WASHINGTON, DC – NOVEMBER 09: Secretary of Veterans Affairs Denis McDonough gestures as he speaks at a luncheon at the National Press Club on November 09, 2021 in Washington, DC. McDonough spoke on a range of topics including the concerns facing veterans and the recent Covid-19 vaccine mandate for employees in the Veterans Health Administration. (Photo by Anna Moneymaker/Getty Images)

WASHINGTON (NewsNation) — The U.S. Department of Veterans Affairs (VA) announced Friday it will provide abortion counseling and, in “certain cases,” abortions to pregnant veterans and VA beneficiaries regardless of whether the procedure is legal in the state.

The agency submitted the interim final rule to the Federal Register and the services will be available “in as many locations as possible” after the final review is made public.

“This is a patient safety decision,” said Denis McDonough, secretary of veterans affairs. “Pregnant veterans and VA beneficiaries deserve to have access to world-class reproductive care when they need it most. That’s what our nation owes them, and that’s what we at VA will deliver.”

Several abortion trigger laws went into effect in several U.S. states last week following the Supreme Court’s decision to overturn Roe v. Wade on June 24. More trigger laws are expected to follow.
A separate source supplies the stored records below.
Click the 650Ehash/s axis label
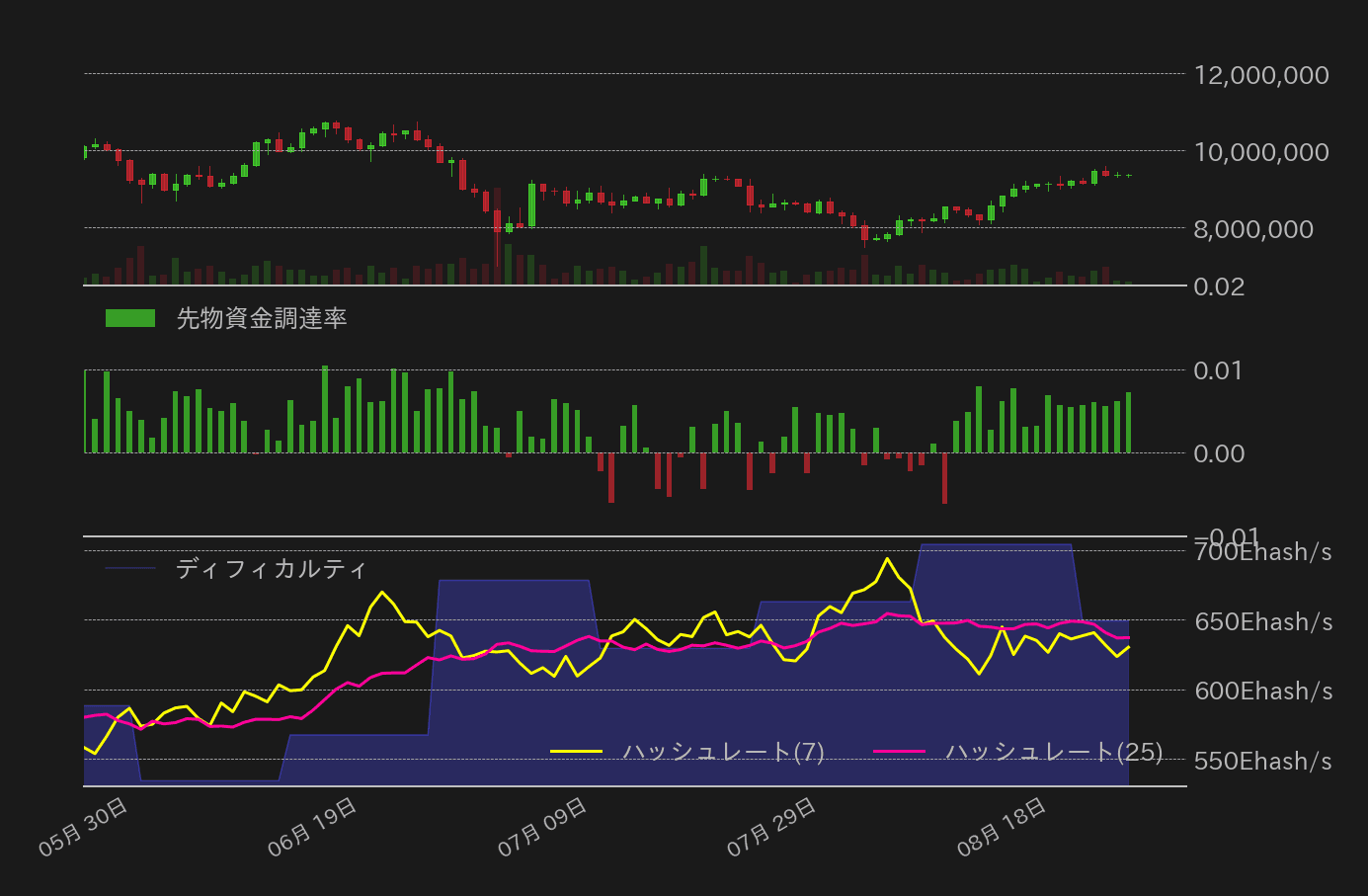Viewport: 1368px width, 896px height. pos(1263,622)
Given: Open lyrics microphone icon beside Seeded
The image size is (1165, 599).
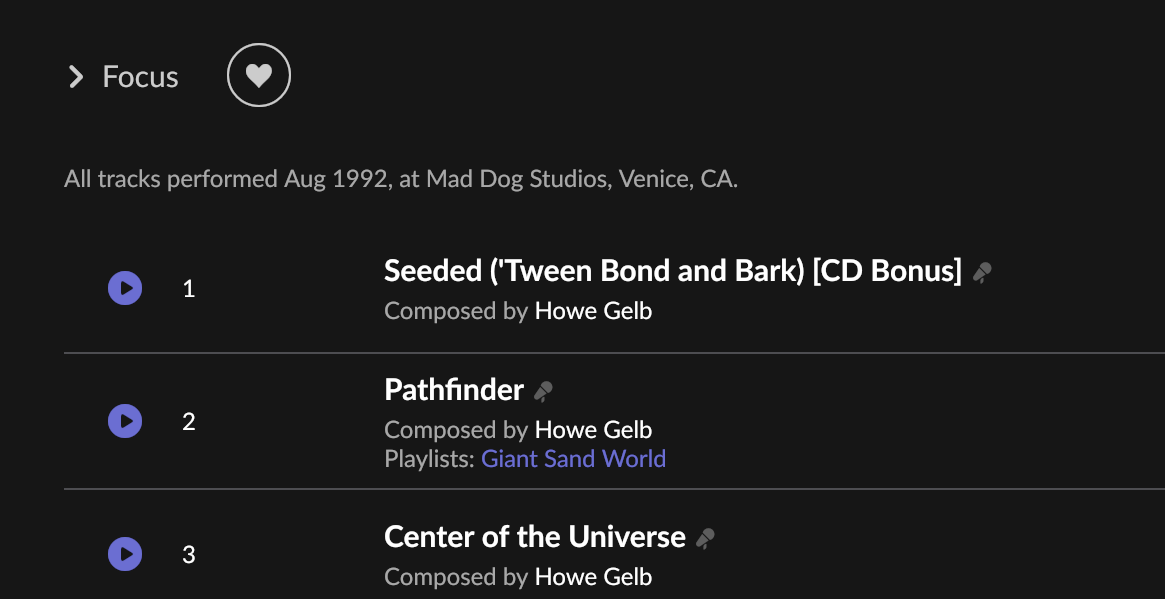Looking at the screenshot, I should (x=982, y=273).
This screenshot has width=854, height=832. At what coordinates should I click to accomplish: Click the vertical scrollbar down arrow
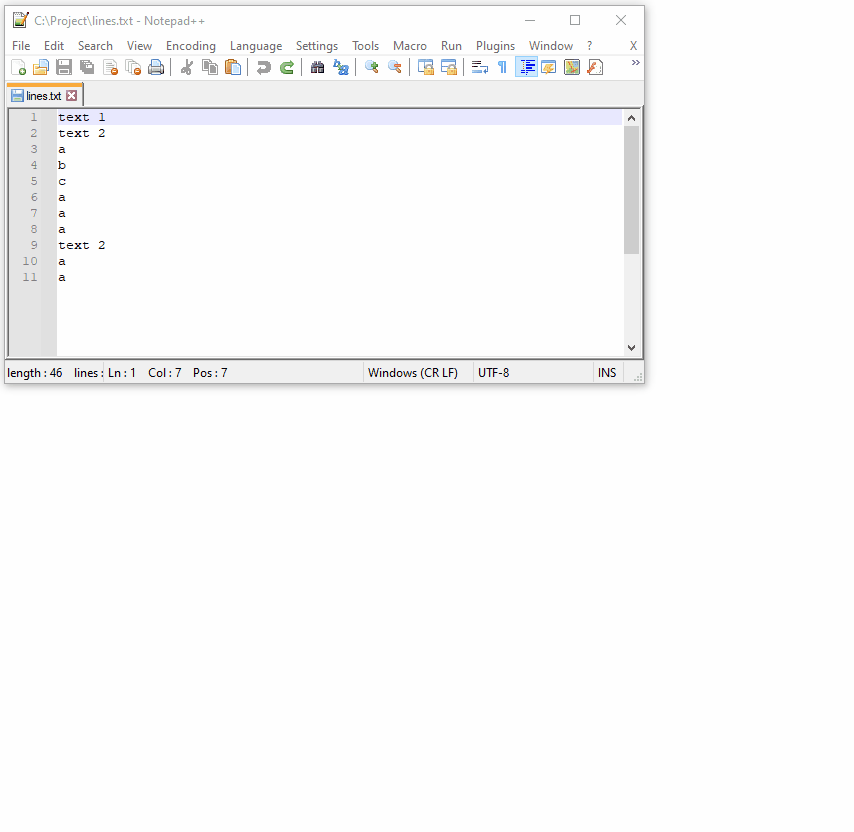coord(631,347)
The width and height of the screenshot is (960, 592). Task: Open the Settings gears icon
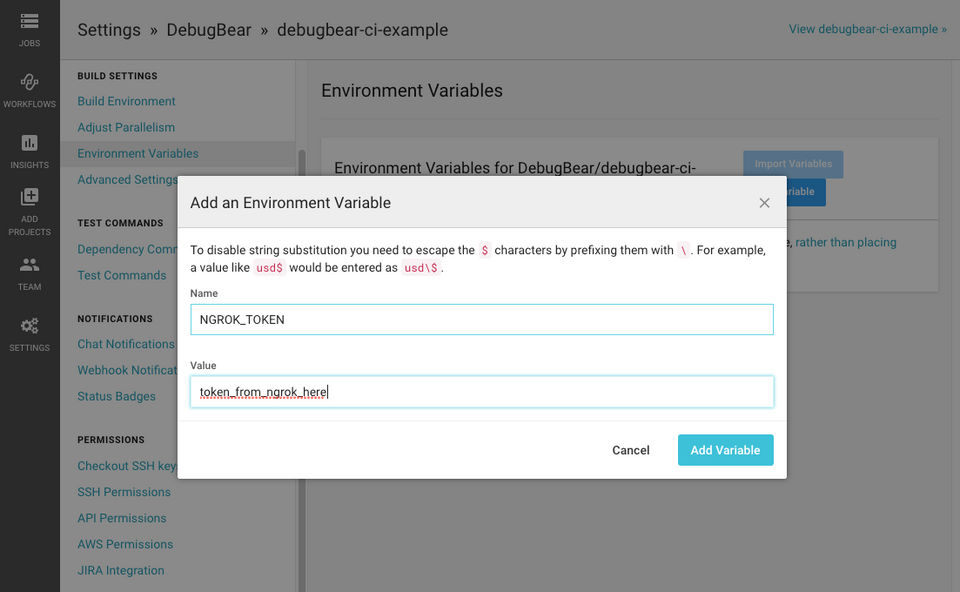click(x=29, y=326)
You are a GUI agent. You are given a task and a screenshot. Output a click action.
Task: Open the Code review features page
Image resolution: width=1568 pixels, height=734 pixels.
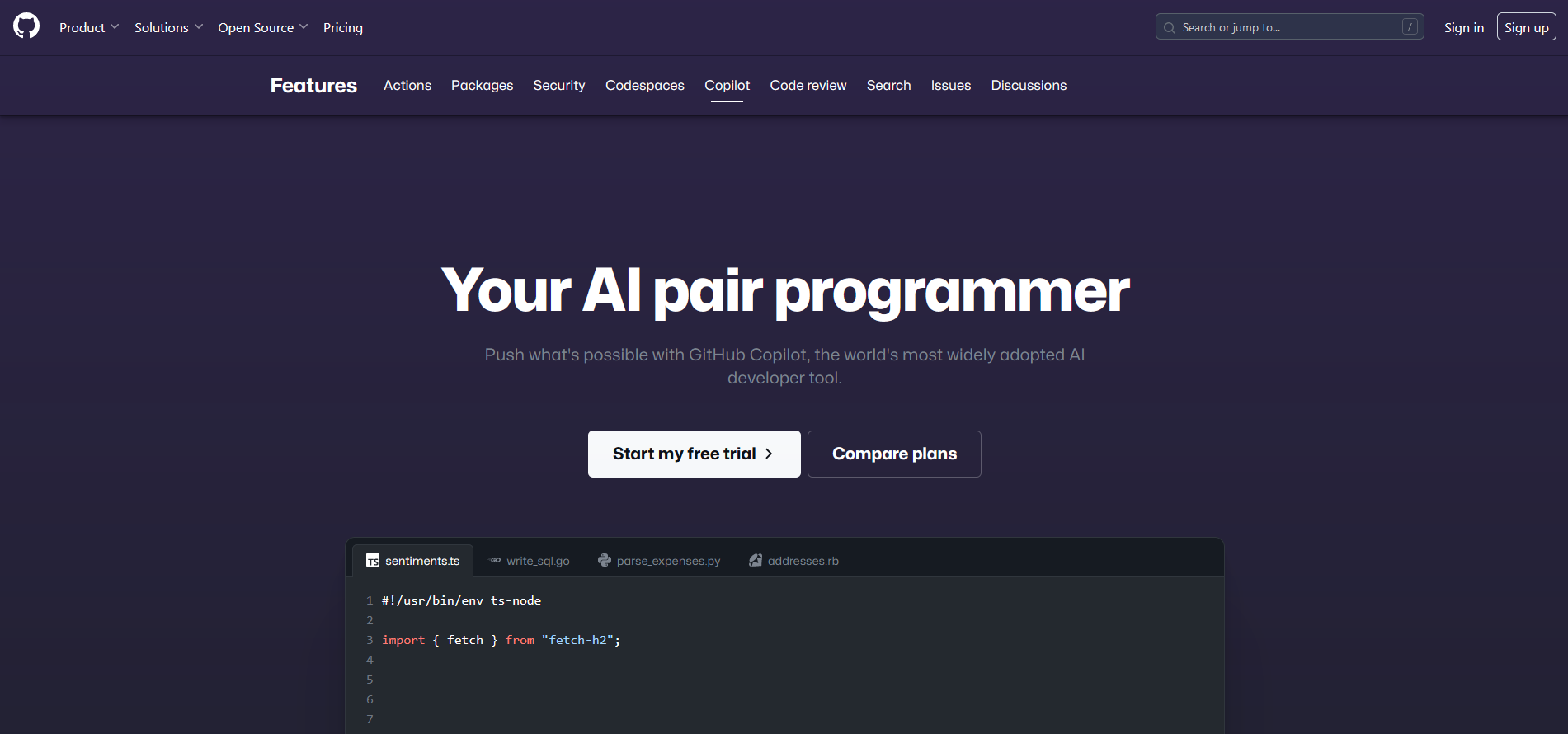click(x=808, y=85)
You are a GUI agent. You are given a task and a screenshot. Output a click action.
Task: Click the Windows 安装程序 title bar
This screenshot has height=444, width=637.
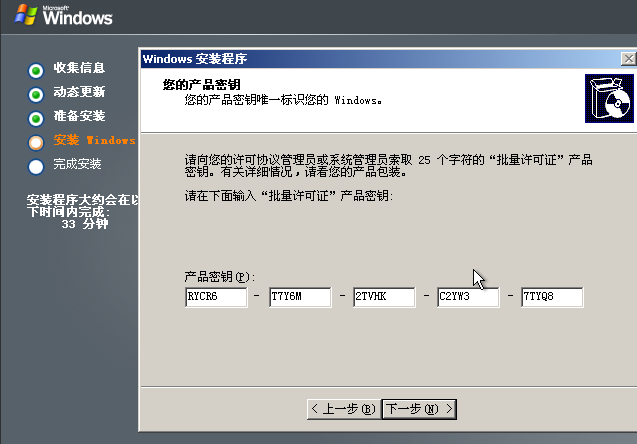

The VA announcement comes as President Joe Biden’s administration seeks to make the medical procedure as available as possible following the high court’s decision to return abortion laws to the states.

Biden last week reiterated his desire for Congress to codify Roe v. Wade into law, but admitted: “We’re short a handful of votes.”

Democrats would need 10 Republican votes to overcome a filibuster and get a bill through the 50-50 Senate, but only two GOP senators have publicly backed abortion rights. And even though they narrowly control the Senate, Democrats don’t have enough votes to sidestep the filibuster.

While marking Woman’s Equality Day on Aug. 26, Biden called some states’ abortion restrictions “beyond the pale.”

The Associated Press contributed to this report.